In early December I tested for my 1st degree brown belt (also called 3rd kyu or sankyu) in the Japanese martial art of Aikido. This test was one of my big goals during my 6-month break from cycling. You can watch the test below (it picks up after the first 3 minutes). Below the video I copied an email I sent to my friends who were coming to watch the test that explained what was going on.
So what's this test?
I've been practicing aikido for 2.5 years now. This test will be for a 1st degree brown belt (my first non-white belt rank). It is the 4th test out of the 7 needed to get a black belt.
What's on the test?
The test will consist of demonstrating techniques chosen from a predetermined list against a variety of attacks. However, each test will always contain some "surprise" techniques from higher level test to push the student.
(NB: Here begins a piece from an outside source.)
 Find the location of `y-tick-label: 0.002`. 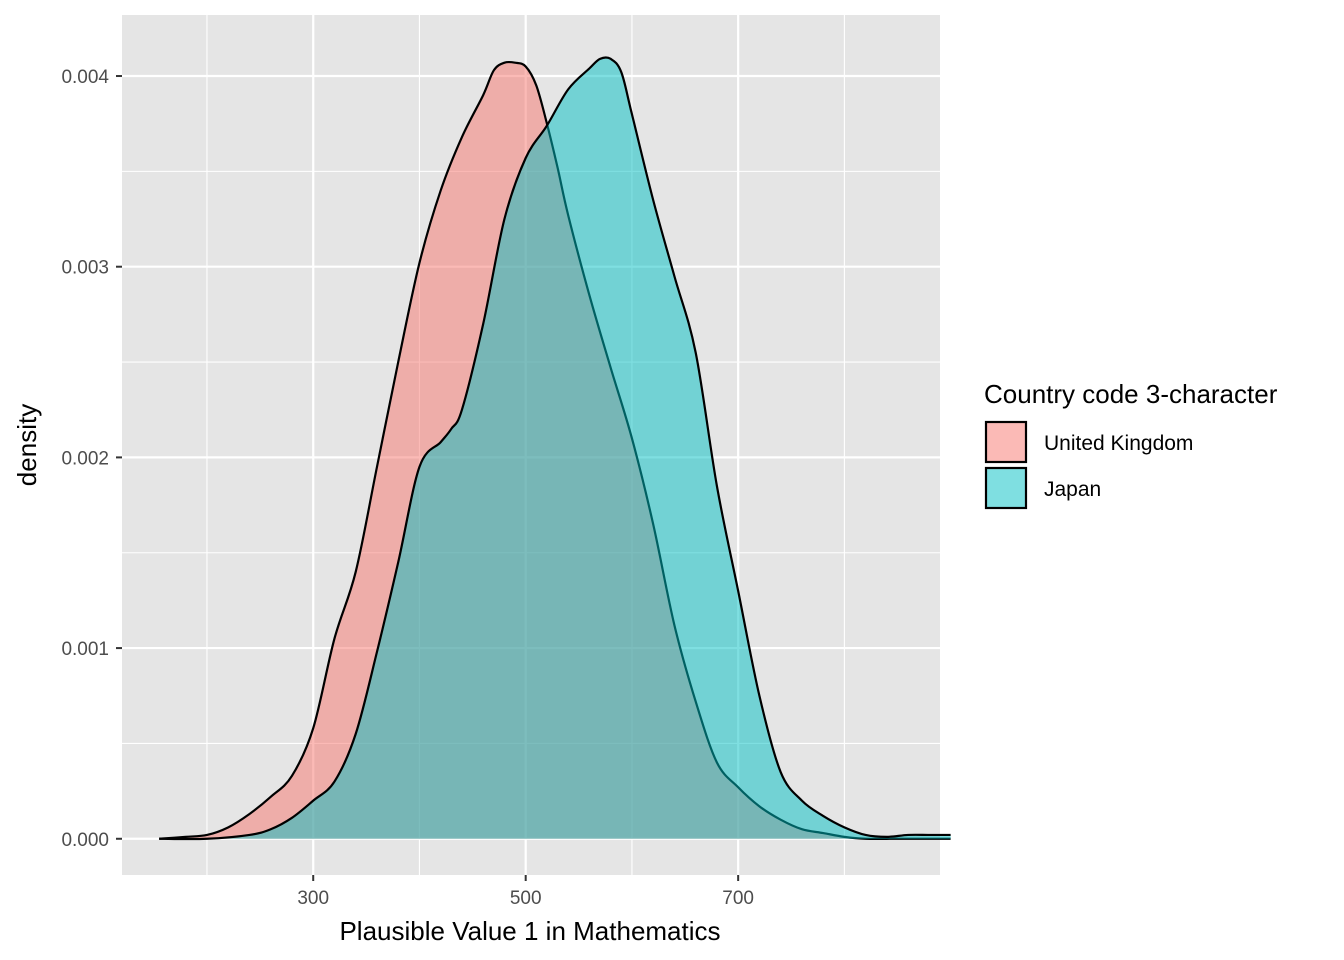

y-tick-label: 0.002 is located at coordinates (85, 458).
These can include ground techniques, knife and weapon techniques or multiple attackers.
How do you know when you are ready test?
Testing is really just the culmination of a process a couple of months long involving training time requirements, a formal mentorship by a senior student, a practice test and the approval of the senior dojo members. Because of all these requirements the "test" you are seeing is really more of a showcase of the training level the student has already demonstrated.
How will we know if you are doing well?
When aikido is done right it is easy to appreciate. It looks very flowing and natural. I should look relaxed and comfortable; even if I fumble a technique and need to recover I should visibly be in control of both myself and my attacker at all times.
Some of this stuff looks ... weird
The techniques on the test are called kihon-waza, classical techniques. They make up the testing curriculum for historical reasons and some of them look far removed from what you would see in a real fight. Really, Kihon-waza is not all we do in aikido nor is it the ultimate demonstration of aikido. But to paraphrase one my sensei's "these are 'just dumb exercises' but we can still learn a lot from them if we do them right.".
Kihon-waza is better thought of as a set of tools we use to study and develop aikido. To that end it's helpful to think of aikido as less of a set of fighting techniques (3 different kicks, 4 different punches, etc.) and more of a way of fighting (calm, composed, flowing and spontaneous).
"So do you both always know the attack and defense beforehand?"
This is a question Jen asked me at my test last year and I've been thinking about it since then. The short answer I gave her was "yes". Now I don't know what was going through Jen's head but it got me thinking about how I could convince people that this isn't just a dance recital.
Here is my answer a year later:
I've heard a quote that goes "great music shouldn't predictable but it should be inevitable.". I think the same thing is true of great aikido.
Everything should be an inevitable sequence of events you set up. Their attack should come because you've left an opening for them to attack. All the techniques that occur should be the result of your redirecting their attacks into an inevitable result. So while in general they might know what's coming (there are lots of variations within one technique so you can always mix things up) the person executing the technique should still be in control at all times. This control is can not be faked.
It's a hard effect to pull off, it's not an easy way to train, and it can easily degenerate into a dance recital.
But when it's done right it's both real and powerful.